Since 2010, gunmakers have increasingly marketed guns as the civilian equivalents of military-grade weapons and emphasized a tactical culture, Busse said.
This emphasis on tactical culture, previously reserved for the military, alludes to "specifically targeting humans, sort of as a life or death situation."
"I'd say maybe even a majority of the guns sold in the United States now are sold and marketed with the idea that the user, the owner, will use them in some sort of tactical operation," Busse said.


Gunmakers deflect responsibility
While Democrats have called for greater gun control and to remove protections that make it harder to sue gun companies, Republicans have resisted further regulation.
Republicans on the committee have accused Democrats of blaming the gun industry instead of looking at the causes of violent crime.

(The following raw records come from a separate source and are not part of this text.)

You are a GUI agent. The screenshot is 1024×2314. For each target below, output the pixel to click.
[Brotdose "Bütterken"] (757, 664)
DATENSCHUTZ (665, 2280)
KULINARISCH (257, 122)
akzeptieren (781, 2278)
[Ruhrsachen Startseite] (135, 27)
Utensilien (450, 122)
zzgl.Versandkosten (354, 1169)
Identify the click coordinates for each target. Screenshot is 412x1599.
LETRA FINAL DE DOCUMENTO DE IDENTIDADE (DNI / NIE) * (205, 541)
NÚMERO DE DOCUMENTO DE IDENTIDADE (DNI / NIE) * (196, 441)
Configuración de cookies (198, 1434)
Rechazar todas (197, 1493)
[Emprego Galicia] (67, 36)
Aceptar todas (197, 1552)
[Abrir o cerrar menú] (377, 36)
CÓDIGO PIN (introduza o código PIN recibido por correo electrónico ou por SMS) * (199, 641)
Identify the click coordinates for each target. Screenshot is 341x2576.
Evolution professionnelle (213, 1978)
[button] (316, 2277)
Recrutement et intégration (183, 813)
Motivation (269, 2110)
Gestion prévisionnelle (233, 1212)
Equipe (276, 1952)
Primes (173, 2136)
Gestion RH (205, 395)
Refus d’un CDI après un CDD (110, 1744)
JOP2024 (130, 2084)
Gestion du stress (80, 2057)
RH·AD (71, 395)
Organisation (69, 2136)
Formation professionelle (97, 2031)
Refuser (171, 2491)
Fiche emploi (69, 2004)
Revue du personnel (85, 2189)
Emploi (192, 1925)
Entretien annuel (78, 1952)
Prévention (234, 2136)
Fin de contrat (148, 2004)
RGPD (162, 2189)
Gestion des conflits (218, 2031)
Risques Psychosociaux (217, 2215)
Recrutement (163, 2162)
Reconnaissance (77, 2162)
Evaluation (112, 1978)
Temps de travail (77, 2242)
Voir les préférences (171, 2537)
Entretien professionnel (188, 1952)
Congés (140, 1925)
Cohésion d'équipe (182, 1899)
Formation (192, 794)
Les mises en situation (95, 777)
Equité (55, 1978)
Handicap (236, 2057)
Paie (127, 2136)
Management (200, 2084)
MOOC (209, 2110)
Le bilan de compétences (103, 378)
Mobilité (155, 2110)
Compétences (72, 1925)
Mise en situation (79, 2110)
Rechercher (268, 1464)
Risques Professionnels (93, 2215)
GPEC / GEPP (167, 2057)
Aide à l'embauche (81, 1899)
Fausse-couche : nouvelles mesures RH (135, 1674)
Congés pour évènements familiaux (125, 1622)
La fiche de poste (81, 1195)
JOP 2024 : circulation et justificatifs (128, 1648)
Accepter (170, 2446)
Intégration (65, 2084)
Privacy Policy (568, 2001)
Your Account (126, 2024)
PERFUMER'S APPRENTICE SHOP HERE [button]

A sales representative shows an AR-15 assault rifle manufactured by Core15 Rifle Systems at Perry's Gun Shop in Wendell, N.C., on December 17, 2012



Chuck Liddy/Raleigh News Observer/Tribune News Service via Getty Images


"Republicans want to target criminals. Democrats want to target lawful gun owners and take away their guns," Rep. James Comer, the committee's top Republican, said.
Several gun company executives testified before the committee last week and denied responsibility for recent massacres by arguing that firearms are "inanimate."
"These acts are committed by murderers. The murderers are responsible," Marty Daniel, the founder and chief executive of Daniel Defense, told the committee.


The CEO of Smith Wesson, the country's second-largest rifle manufacturer, refused to testify. The committee has subpoenaed the company after it failed to provide requested information on its profits, sales figures, and marketing materials. 
"It's no secret why gun CEOs are so desperate to avoid taking responsibility for the deaths caused by their product," Rep. Maloney said, per NBC News.
"It seems to me that if a company really cared that its products were being used to kill scores of Americans, it would stop selling them," Maloney said. "But of course, the gun industry won't do that because they're making lots and lots of money from these weapons."